The Brussels Sprouts: Your Popular Cousin 

Rewind a decade and Brussels sprouts would be the most hated vegetable on the face of the earth. But Brussels are now the trendiest veggie ever (if vegetables can even be trendy?). Your popular cousin is definitely going to get a plate full of Brussels sprouts because she is always caught up on current trends. 

Your popular cousin will spend all of Thanksgiving on her phone because family time is the worst time (obviously because no social climbing can be done). You’ll definitely catch her sending her friends Snapchats of her meal and red wine to show them that yeah, her family is doing it right. Next year your popular cousin will be the sprouts or whatever vegetable is trendy next. 

The Gravy: Your Sweetheart Mother

If you decide to put any gravy on your plate, you have no control of where it ends up and it will probably touch a little bit of all of your food. The thing is that gravy tastes good on everything, so it’s okay. Your mom is just like gravy—goes great with everything and spreads herself thin to be helpful. 

Your sweetheart mother is simultaneously eating her Thanksgiving dinner, doing the dishes, and making the dessert pies. She will make sure she says hi to every single person at the soiree because people will leave upset if they don’t get a hello from the sweetheart. If you think you’re flying home to spend time with your awesome mom, you’re wrong. She has to spread herself as thin as gravy and make sure she brightens up everyone’s day. She’s the best! 

The Bread: The Messy Child

You can’t help but leave a trail of crumbs behind you when you eat bread, but you also can’t not have bread with Thanksgiving dinner. Every Thanksgiving get together has some little kids, whether it’s a sister, cousin, or neighbor. 

These little, messy rugrats will be sure to make their presence known. Your new corduroy skirt will have little stained hand prints from being pulled at. But Thanksgiving is no fun if there’s no kids running and screaming to keep it youthful. They’ll be going back for second servings of bread (with butter, of course) if you let them, so keep it out of reach or the crumbs will be everywhere.
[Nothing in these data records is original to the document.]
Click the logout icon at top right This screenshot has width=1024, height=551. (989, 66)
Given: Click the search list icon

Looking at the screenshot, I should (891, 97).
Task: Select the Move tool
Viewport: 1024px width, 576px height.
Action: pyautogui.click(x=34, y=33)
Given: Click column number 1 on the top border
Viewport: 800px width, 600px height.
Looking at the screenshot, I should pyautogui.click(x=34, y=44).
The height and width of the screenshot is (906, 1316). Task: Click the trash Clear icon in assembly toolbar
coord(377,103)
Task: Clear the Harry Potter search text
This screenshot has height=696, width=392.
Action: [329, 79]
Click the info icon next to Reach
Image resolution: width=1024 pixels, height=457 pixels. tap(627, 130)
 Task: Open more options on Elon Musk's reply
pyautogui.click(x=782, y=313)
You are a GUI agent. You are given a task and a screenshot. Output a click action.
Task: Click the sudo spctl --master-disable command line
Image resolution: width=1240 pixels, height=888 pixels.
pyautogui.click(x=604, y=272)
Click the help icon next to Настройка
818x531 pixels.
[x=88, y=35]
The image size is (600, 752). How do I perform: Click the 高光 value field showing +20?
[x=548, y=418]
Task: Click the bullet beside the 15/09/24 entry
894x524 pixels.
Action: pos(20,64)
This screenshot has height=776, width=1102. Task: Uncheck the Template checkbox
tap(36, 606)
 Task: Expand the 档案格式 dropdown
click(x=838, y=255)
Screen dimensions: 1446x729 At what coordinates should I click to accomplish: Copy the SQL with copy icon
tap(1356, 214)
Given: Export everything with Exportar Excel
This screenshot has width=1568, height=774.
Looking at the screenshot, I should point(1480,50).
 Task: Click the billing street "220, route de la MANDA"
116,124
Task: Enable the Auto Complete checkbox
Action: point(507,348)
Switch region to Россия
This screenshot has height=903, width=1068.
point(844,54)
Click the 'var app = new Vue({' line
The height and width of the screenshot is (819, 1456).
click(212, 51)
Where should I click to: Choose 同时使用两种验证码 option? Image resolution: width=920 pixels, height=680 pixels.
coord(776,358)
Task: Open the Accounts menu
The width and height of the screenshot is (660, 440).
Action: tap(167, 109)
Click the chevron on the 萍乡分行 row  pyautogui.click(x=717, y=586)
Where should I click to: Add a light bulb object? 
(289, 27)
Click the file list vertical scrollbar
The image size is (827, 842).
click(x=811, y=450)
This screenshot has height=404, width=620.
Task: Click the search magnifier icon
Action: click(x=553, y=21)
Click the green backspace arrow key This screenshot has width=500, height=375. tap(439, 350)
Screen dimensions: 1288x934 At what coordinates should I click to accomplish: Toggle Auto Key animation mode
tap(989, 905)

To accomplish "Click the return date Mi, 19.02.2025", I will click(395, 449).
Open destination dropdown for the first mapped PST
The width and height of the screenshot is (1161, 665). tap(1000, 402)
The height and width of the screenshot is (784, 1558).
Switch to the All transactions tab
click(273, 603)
The Green Beans: The Highly Motivated Friend 

Green beans are rich in fiber and vitamins C, K and Iron. Eating green beans is like taking your vitamins—they’re so good and healthy for you. The long time family friend that always joins your Thanksgiving is just like green beans. It makes no sense for him to go home for the holidays because it’s just not good time management. 

His Thanksgiving plate will be carefully crafted to create a balanced meal. His hair will be gelled back and he will be wearing his best dressed clothes, even though the rest of the family is in leggings and sweatpants to allow room for a bloated stomach post-dinner. Watch, he’ll eat a lot of green beans because after all, you are what you eat—the best. 

The Mashed Potatoes: The Family Dog 

You can never go wrong with mashed potatoes. They are good store-bought, homemade, in a box, without butter, or with extra pepper—you name it, they still taste delicious. The family dog that is chilling all Thanksgiving dinner (most likely under the table) is the mashed potatoes of the meal. It doesn’t matter if the dog begs, barks, or licks your toes, everyone wants to play with her to get a break from family time. And who doesn’t love dogs!?

The Pumpkin Pie: The Chatty Grandma   

Pumpkin pie usually is the conclusion of the grand Thanksgiving meal. You will make room for it even if you’re full, just like you will make time for at least an hour of conversation with your chatty grandma during the afternoon. 

The pumpkin pie preserves itself through the whole day. It is patiently waiting for its time to shine, similar to how your grandmother will wait until everyone is trying to walk out the door to ask her burning questions about your life. But, pumpkin pie is a Thanksgiving classic and a fan favorite. Thanksgiving wouldn’t be the same without the pumpkin pie or your grandma.

Don’t worry if you’re the chatty grandma, but would rather be the glorious brother. Everyone is a necessity, here. Anyways, it’s hard to choose just one favorite Thanksgiving dish, so don’t limit yourself to being the drunk uncle. Happy Thanksgiving y’all!